Schools and teachers cannot win - they just get abused for not doing enough or doing too much.

BettyOBarley · 12/06/2022 20:49

StroppyTop · 09/06/2022 07:41

Our school is a nightmare for this - asking parents to drop children off for a trip 5 miles from school at 9.30am and collect at 2.30pm? Sure, I have nothing better to do…

And ironically, teaching is one of the hardest jobs to combine with having school-age children.

I think our kids must go to the same school, ours did exactly the same recently!

Also letting us know on Thurs last week that sports day is on Tuesday and parents can attend this time. .. little bit short notice for working parents!

DS school also recently announced that they are having a summer fayre this month so bacuae of that school is closing at half 1 so another last minute half day off work .. does get annoying trying to juggle all these last minute things.

InChocolateWeTrust · 12/06/2022 21:13

Yanbu. I completely understand re parents evenings etc - I'm not expecting parents evening to fall outside working hours for teachers etc.

It's the 1.30 finishes at the end of term so they can do a register after lunch to claim full attendance, then sack off early.

The two week "phased start" at the beginning of reception, when 90% of the class have come from the nursery class and the other 10% from full day childcare.

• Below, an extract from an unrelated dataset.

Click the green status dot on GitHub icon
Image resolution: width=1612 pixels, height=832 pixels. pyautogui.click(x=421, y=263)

2.30pm sessions to go through the curriculum, with a PowerPoint that could simply be shared with parents via email. Nothing said that wasnt on the slides.

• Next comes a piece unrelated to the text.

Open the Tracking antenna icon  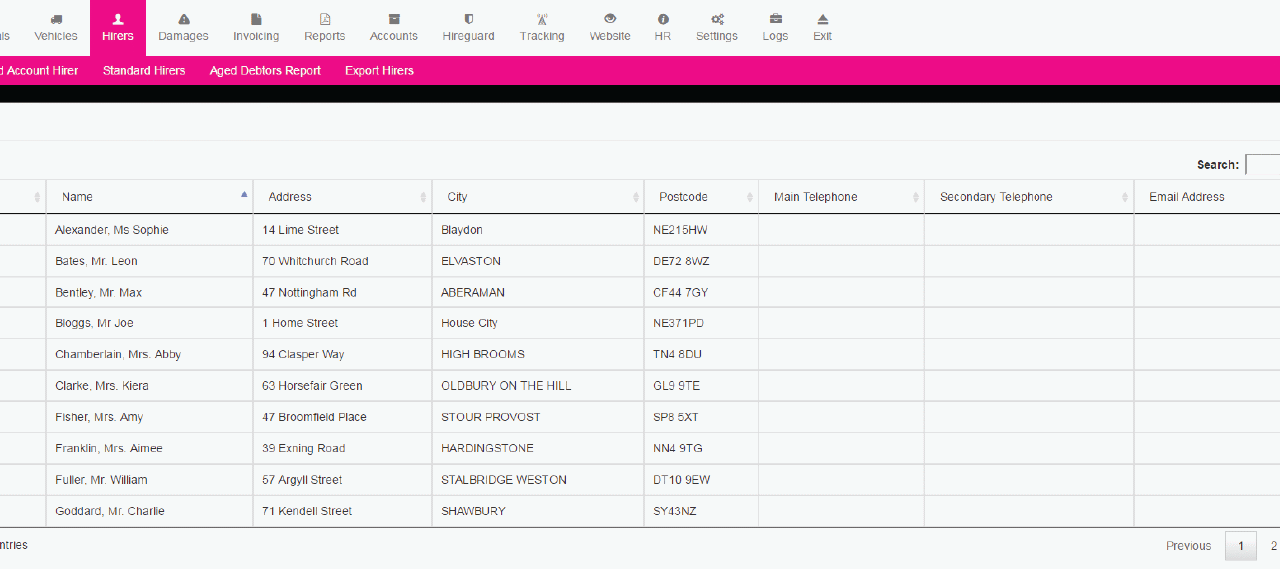click(542, 19)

It's all well and good saying "but that's what annual leave is for" but there are 12 weeks of school holiday a year. Thats 60 days. Dh and I have 50 days leave between us, do we are already short, and using a whole half day of leave for a 30 minute meeting is such a waste!

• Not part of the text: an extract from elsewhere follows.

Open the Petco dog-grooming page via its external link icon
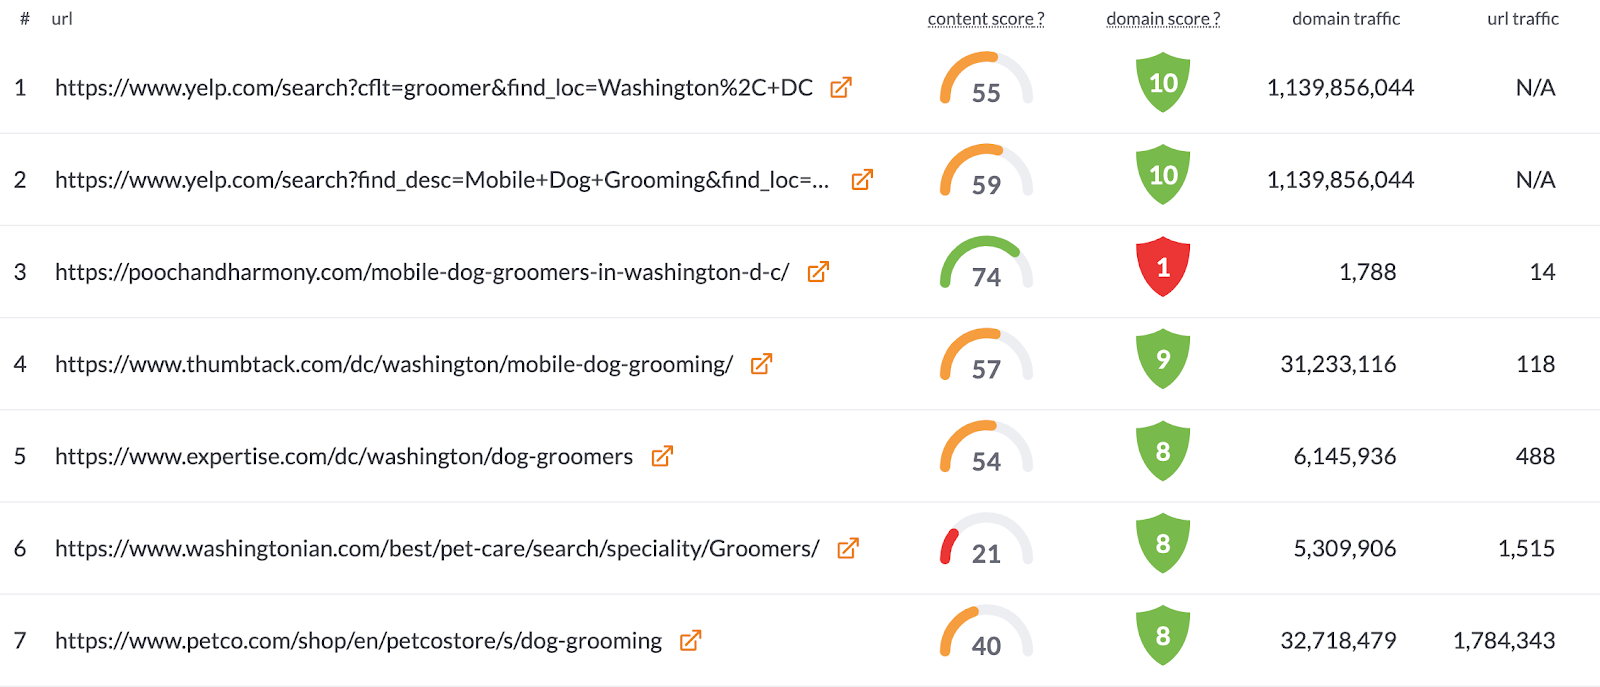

InChocolateWeTrust · 12/06/2022 21:31

Teachers are there to do a job between set hours, just like any other employee.

Yeah because professionals never have to work late, finish a project on Sunday night or check emails of a weekend.... oh. Wait. They do this all the time.

Schools need to get smarter about how PPA time is used to create flex for both teachers AND parents. Eg - allow teachers to use ppa for a late start or an early finish once a week, and allowing the teacher to do the ppa work when it suits them, might be an evening or weekend.

But teachers also need to acknowledge that most working professionals don't completely disappear outside their contracted hours - almost all jobs require that you occasionally catch up on things outside hours

Sherrystrull · 12/06/2022 21:36

InChocolateWeTrust · 12/06/2022 21:31

Teachers are there to do a job between set hours, just like any other employee.

Yeah because professionals never have to work late, finish a project on Sunday night or check emails of a weekend.... oh. Wait. They do this all the time.

Schools need to get smarter about how PPA time is used to create flex for both teachers AND parents. Eg - allow teachers to use ppa for a late start or an early finish once a week, and allowing the teacher to do the ppa work when it suits them, might be an evening or weekend.

But teachers also need to acknowledge that most working professionals don't completely disappear outside their contracted hours - almost all jobs require that you occasionally catch up on things outside hours

When have teachers not acknowledged that?